The Valuation Puzzle
JM Financial initiated coverage with an 'Add' rating and an ₹88 price target, suggesting an 8% potential upside. They cited BHFL's strong asset growth of 28% annually since FY20 and its 'Sambhav' platform targeting higher-return near-prime and affordable housing loans. However, JM Financial also warned that the current high valuation might have already priced in these positives, limiting immediate gains. Other analysts largely agree, with a consensus rating of 'Neutral,' and some, like MarketsMOJO, recommending a 'Sell.'
BHFL's valuation metrics are notably high. Its P/E ratio ranges from 26.4x to 33.6x, far above the industry average of 12.2x. Its Price-to-Book ratio is around 3.1x-3.2x, also a premium compared to leading housing finance firms (0.5-0.9x) and affordable housing finance peers (1.3-1.9x).
Growth Expected, But Stock Falters
The Indian housing finance market is set for strong growth, predicted to expand at an average annual rate of 4.9% to 8.54% until 2034. This is fueled by urbanization, government housing initiatives, and increasing incomes. Housing finance companies are expected to grow assets by 15-17% in FY2026-FY2027, partly by shifting to non-housing loans to improve profits amidst competition.
However, BHFL's stock shows significant weakness. It is trading below key moving averages and has been in a downtrend since November 2025. The company's stock has shown no meaningful returns over the past three, five, or ten years, lagging far behind the Sensex's performance and highlighting its underperformance.
Growth Already Priced In?
BHFL benefits from its Bajaj Group parentage, a AAA credit rating, and strong asset quality (0.3% Gross Stage-3 ratio). However, the market seems to have already priced in future growth, with the stock's steady fall to record lows indicating investors are focusing more on its high valuation and weak stock trend than its growth story.

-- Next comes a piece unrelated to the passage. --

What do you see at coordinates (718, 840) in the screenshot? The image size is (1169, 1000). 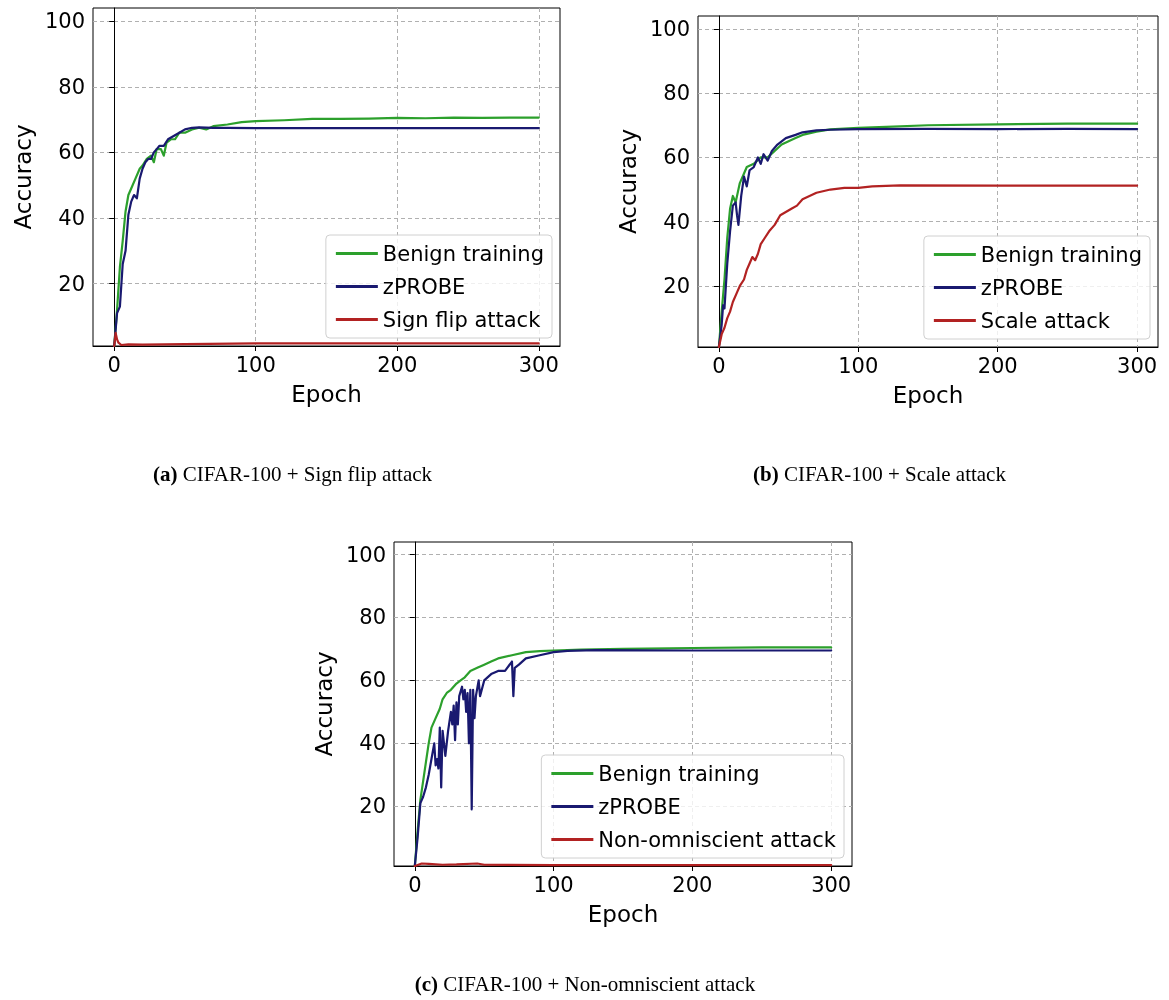 I see `legend-label: Non-omniscient attack` at bounding box center [718, 840].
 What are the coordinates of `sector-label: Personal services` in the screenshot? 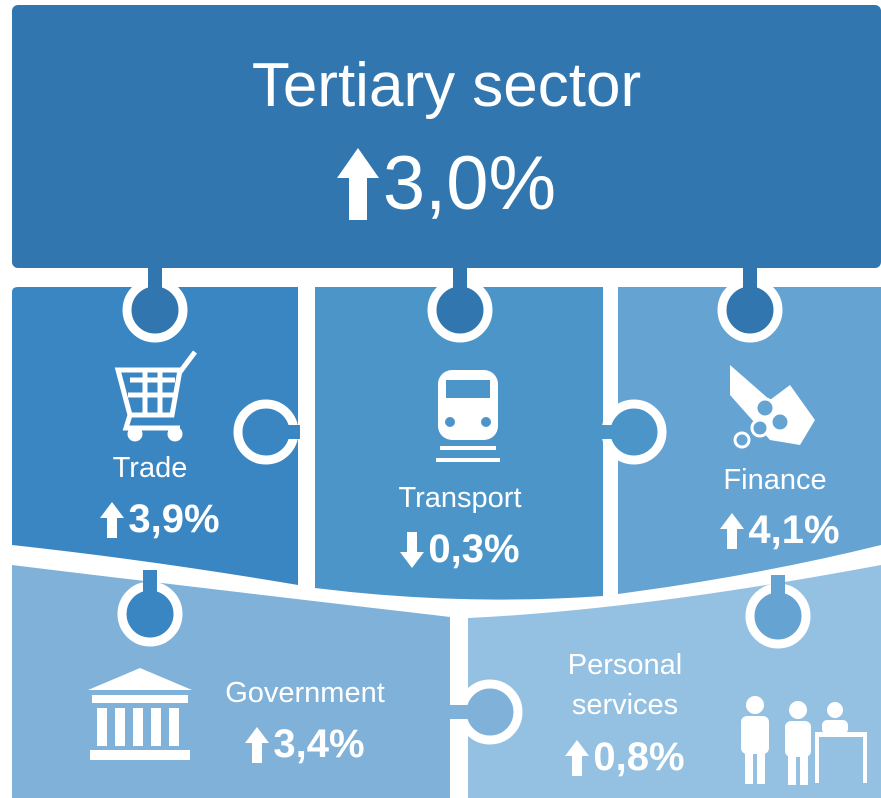 It's located at (625, 685).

Potential risks include increased competition in housing finance, economic slowdowns, and a possible rise in bad loans. The company also offers no dividend (0% yield), and its past stock performance has shown little long-term capital growth, questioning its ability to provide lasting shareholder value.
Outlook Remains Challenging
The Indian housing finance sector expects reforms in the upcoming Union Budget 2026 to improve affordability and credit access. For BHFL, continued growth will require navigating competitive pressures and its high valuation. The company must also convert its asset growth and efficiency gains into real shareholder returns.
Its focus on higher-return segments via the Sambhav platform and maintaining strong asset quality are key strategies. However, the immediate future looks uncertain due to the stock's premium valuation and current bearish sentiment.